The dagger leads you out into the desert. Time passes, you know it, but it doesn't . . . affect you as it once might have. You find yourself losing focus, spacing out, and when you walk, it's as though you are on autopilot.

Or, comes the small, slinking thought, that something else is piloting you.

The thought ought to concern you, but you can't be bothered. The dagger is warm and comforting in your hand.

Eventually you come across a cottage in the grass.

You don't know when you left the desert, when this grass appeared, how far you've gone-- and it doesn't matter. None of it matters. Not the small cottage atop the hill, not the strange flatness of the air, or the vast expanse of lawn.

In front of the cottage is a man. The man is tall and lean and somewhere between and old fifty and a young seventy. Despite the lack of trees around, he's chopping wood using an old stump. Beside him is a pile of unsorted chunks, to the other side is a pile of neatly stacked firewood. There are no trees in sight to have produced the wood; you wonder if he's the reason why.

He stops when you approach and hefts the axe onto his shoulder.

"Hello?" he says.

You stand still and say nothing.

"Can I help you?" he says.

You loll your head slightly to the side and eye him lazily. There's something about the look you give him that makes him uneasy. You know it instinctively. You notice his stance stiffening, his grip tightening on the axe.

"Who are you?" he says, the smallest, slightest tremor in his voice.

You begin walking towards him. The dagger has waited long enough.

"I know you," he says, taking a step back. "You're the mortal. The one whose name I have."

You move closer.

"You can't kill me," he says.

You're lip curls in amusement. You pull the knife from the sheathe. It's feels so. . . Right in your hand.

The man's eyes widen.

"Where did you get that?" he says.

You keep moving towards him. He backs away.

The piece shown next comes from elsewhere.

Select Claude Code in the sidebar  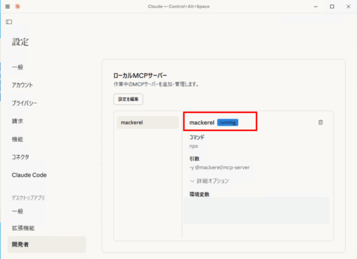point(29,175)
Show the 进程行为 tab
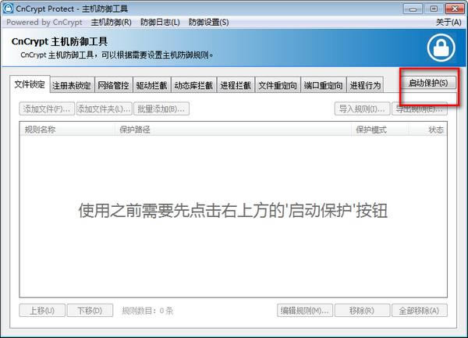Screen dimensions: 468x338 click(365, 85)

"I'll give you your name back!" he says. "I'll give you any name you want!"

You barely hear him anymore.

He runs, but he's not fast enough.

This time, you don't even have the predatory thrill of the kill; one second, you're gaining speed on him as he finally turns and runs, and the next, you're on top of his corpse, driving the knife into his chest again and again and again.

Part of you thinks you ought to look for your name, but the dagger deems it unnecessary. Why would you need your name? What good did it ever do to you before?

And you smile, because it's right.

You stay on the hill a while longer, playing with the corpse of the Bridge Maker they way you hadn't had the chance to play with the others. The dagger indulges you with good-natured patience, like a parent allowing their child time to amuse himself.

Eventually you decide you're finished. You wipe the dagger off on your shirt and look around.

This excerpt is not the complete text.